Le procureur général d’Egypte, suspendu de ses fonctions depuis octobre, a été limogé ce jeudi. Dans un même temps, le président égyptien, Mohamed Morsi, a, selon l’opposition, considérablement renforcé ses pouvoirs.
Le « nouveau pharaon ». C’est ainsi que Mohamed Morsi est surnommé par l’opposition égyptienne. Ce jeudi, il a prononcé le limogeage du procureur général d’Egypte, Abdel Maguid Mahmoud. Il est remplacé, pour une durée de quatre ans, par Talaat Ibrahim Abdallah. Le magistrat a fait l’objet de critiques virulentes après l’acquittement, le 11 octobre, des 24 prévenus dans l’affaire dite de la « bataille du chameau « . Un épisode sanglant du soulèvement populaire en Egypte. Des hommes de main du régime à dos de chameau s’en étaient pris violemment aux manifestants le 2 février 2011. La décision du procureur d’acquitter les prévenus lui a valu d’être démis de ses fonctions pour être placardé au poste d’ambassadeur d’Egypte au Vatican. Refus catégorique d’Abdel Maguid Mahmoud. Depuis, un bras-de-fer, achevé ce jeudi, opposait les deux hommes.

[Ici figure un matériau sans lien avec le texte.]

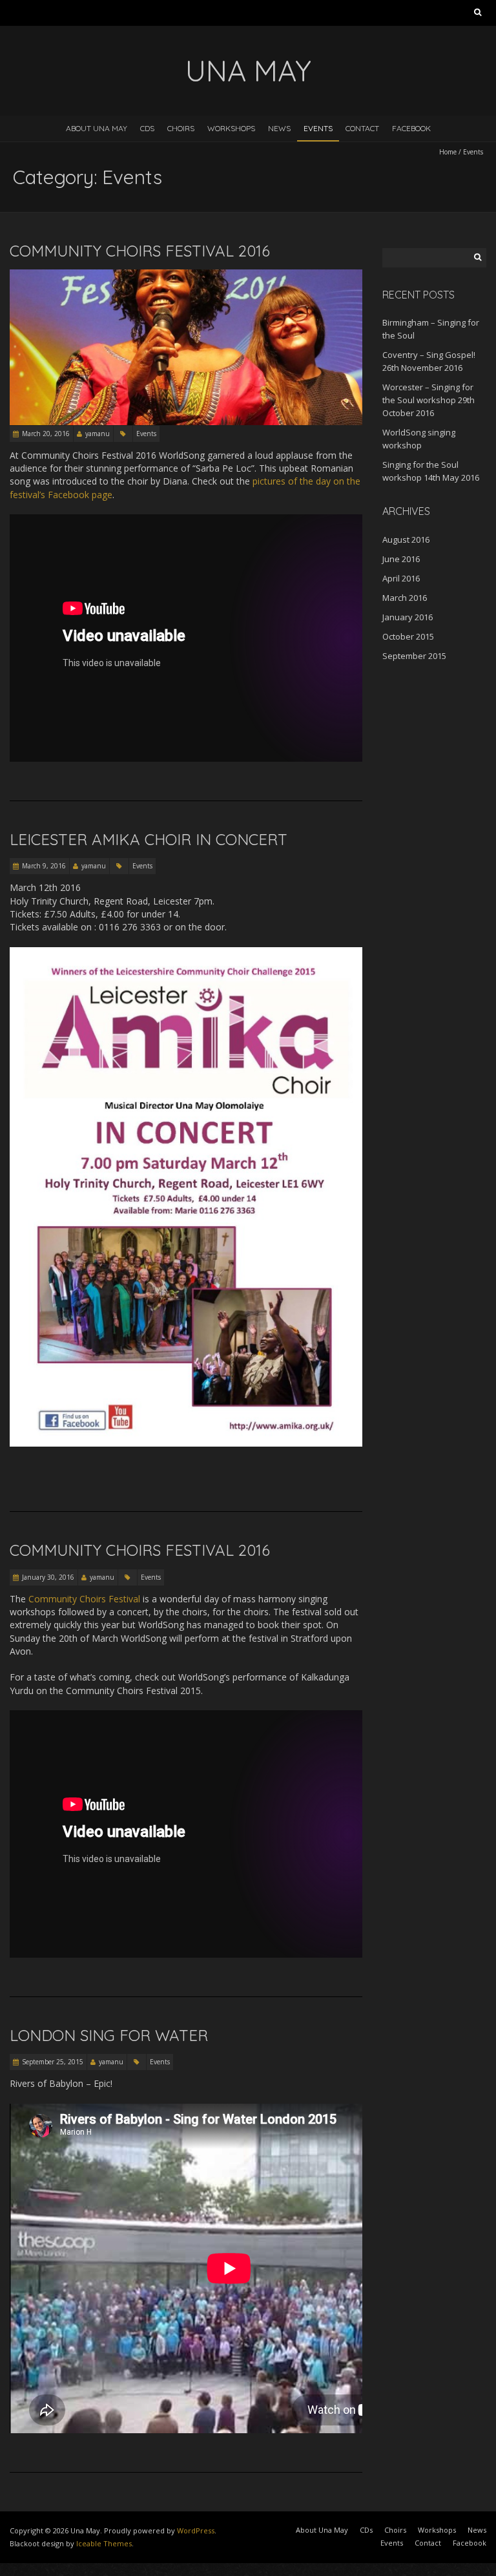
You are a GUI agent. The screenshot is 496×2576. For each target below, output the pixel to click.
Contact (362, 128)
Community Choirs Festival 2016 (140, 250)
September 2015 (414, 656)
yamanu (97, 433)
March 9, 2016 (44, 865)
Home (448, 151)
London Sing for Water (109, 2035)
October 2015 (408, 636)
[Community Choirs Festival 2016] (186, 275)
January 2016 (407, 617)
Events (318, 128)
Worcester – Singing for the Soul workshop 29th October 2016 (428, 400)
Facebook (411, 128)
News (279, 128)
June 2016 (401, 559)
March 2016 (404, 597)
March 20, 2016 (46, 433)
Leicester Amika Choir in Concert (148, 839)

Par ailleurs, Mohamed Morsi a publié un décret interdisant à la justice de dissoudre l’Assemblée constituante ou le Conseil de la Choura, la Chambre haute du Parlement égyptien, sur lequel il a posé une immunité. « Le président peut prendre toute décision ou mesure pour protéger la révolution », a annoncé sur la télévision nationale, le porte-parole de la présidence, Yasser Ali. « Les déclarations constitutionnelles, décisions et lois émises par le président sont définitives et ne sont pas sujettes à appel » en attendant une nouvelle Constitution, a-t-il ajouté. D’après lui ces décisions visent à « nettoyer les institutions » et « détruire les infrastructures de l’ancien régime [de Hosni Moubarak] ». Certains hauts responsables militaires et de la police ont de quoi être inquiétés suite aux meurtres de manifestants en 2011. Le président n’exclut pas de traduire une nouvelle fois en justice l’ancien raïs, actuellement en détention à perpétuité.
Colère noire au sein de l’opposition
L’opposant Mohamed el-Baradei a désigné Mohamed Morsi comme étant le « nouveau pharaon d’Égypte ». Dans un Tweet, il écrit qu’ « aujourd’hui, Morsi a usurpé tous les pouvoirs. Un énorme coup porté à la révolution qui pourrait avoir d’épouvantables conséquences ».
Lever de boucliers chez les rivaux qui voient en ces décisions le début d’une monopolisation du pouvoir. Des manifestants s’organisent au Caire pour dénoncer les décisions de leur président, issu de la mouvance islamiste des Frères musulmans, élu en juin dernier. « C’est un coup contre la légitimité. (…) Nous appelons tous les Égyptiens à protester vendredi sur toutes les places d’Égypte », a déclaré Sameh Achour, chef du syndicat des avocats, lors d’une conférence de presse, rapporte l’AFP. Jeudi soir, des manifestants se trouvaient déjà près de la place Tahrir pour exprimer leur colère à la suite des annonces du président. « Nous n’avons pas mené une révolte pour remplacer un dictateur par un autre », a fustigé Khaled Ali, avocat et militant égyptien.
Le soutien à Morsi
Devant le palais de justice, ce sont en revanche des manifestants venus soutenir Mohamed Morsi qui s’étaient rassemblés ce jeudi soir. La décision de limoger Abdel Maguid Mahmoud a été applaudie par ses partisans qui estiment que « justice aux martyrs » de la « révolution du Nil » est faite. Ils espèrent aussi qu’elle contraindra les « corrompus à rendre des comptes ».
Mohamed Morsi a joué un rôle prépondérant pour calmer les tensions entre Israël et la bande de Gaza. Des initiatives saluées par la communauté internationales. De plus, la volonté de mener de nouvelles enquêtes sur les meurtres commis durant le soulèvement et de révoquer un procureur « hérité de l’ancien régime » sont de « bonnes décisions », selon Heba Morayef, de l’organisation Human Rights Watch, rapporte l’AFP. « Le problème fondamental, qui menace l’État de droit et tout l’équilibre démocratique, c’est de donner une immunité à tous ses décrets en attendant qu’il y ait une nouvelle Constitution », a-t-il ajouté.
En août dernier, les pouvoirs de Mohamed Morsi se sont renforcés lorsqu’il a écarté le ministre de la Défense, Hussein Tantaoui, chef du Conseil suprême des forces armées.